The successful study of dendritic signaling and computation requires the ability to simultaneously monitor neuronal activity at multiple cellular sites. While the difficulties of accessing dendritic submicron structures with conventional micropipette approaches are generally overcome by optical recording techniques, their spatio-temporal resolution has limited such studies to few sites or slow signals. Here we present a novel approach to functional imaging, termed random-access multiphoton (RAMP) microscopy, which combines multiphoton excitation with an inertia-free scanning mechanism. RAMP microscopy employs two-dimensional acousto-optic deflection to rapidly position a focused near-infrared ultrafast laser beam between dwell periods at multiple user-selected sites.

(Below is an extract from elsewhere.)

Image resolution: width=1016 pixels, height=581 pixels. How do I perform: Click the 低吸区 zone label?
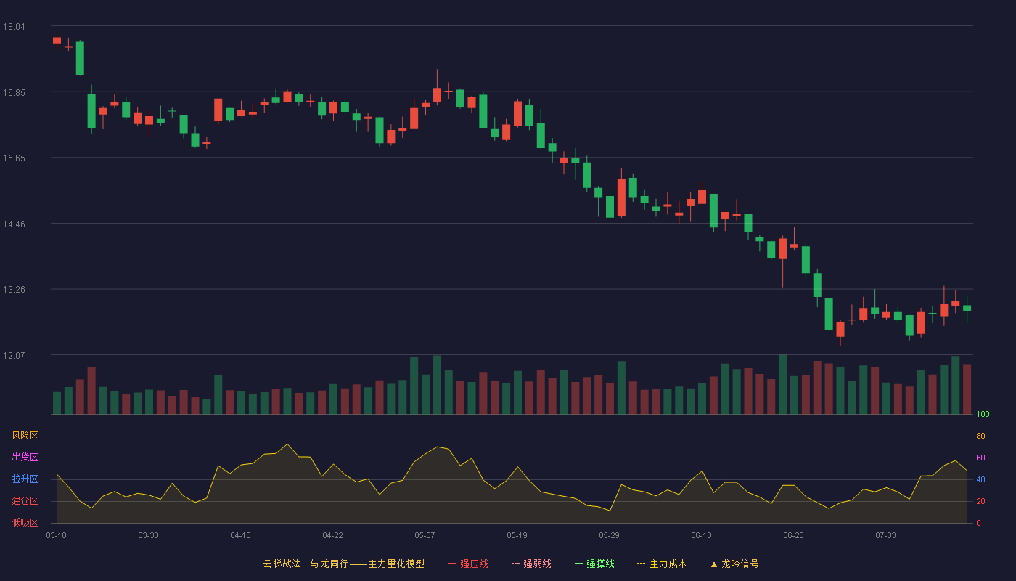(x=25, y=522)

Because neuronal structures are generally sparse, activity located throughout various compartments, including thin dendritic branches and spines, can be mapped at high frame rates while maintaining the signal-to-noise ratio of conventional scanning microscopy. Moreover, RAMP microscopy maintains the excellent structural imaging capability of multiphoton excitation, i.e., intrinsic optical sectioning and high lateral resolution from within highly light-scattering brain tissue. RAMP microscopy thus comprises a versatile tool for investigating correlations of dendritic structure and function with significantly enhanced experimental throughput.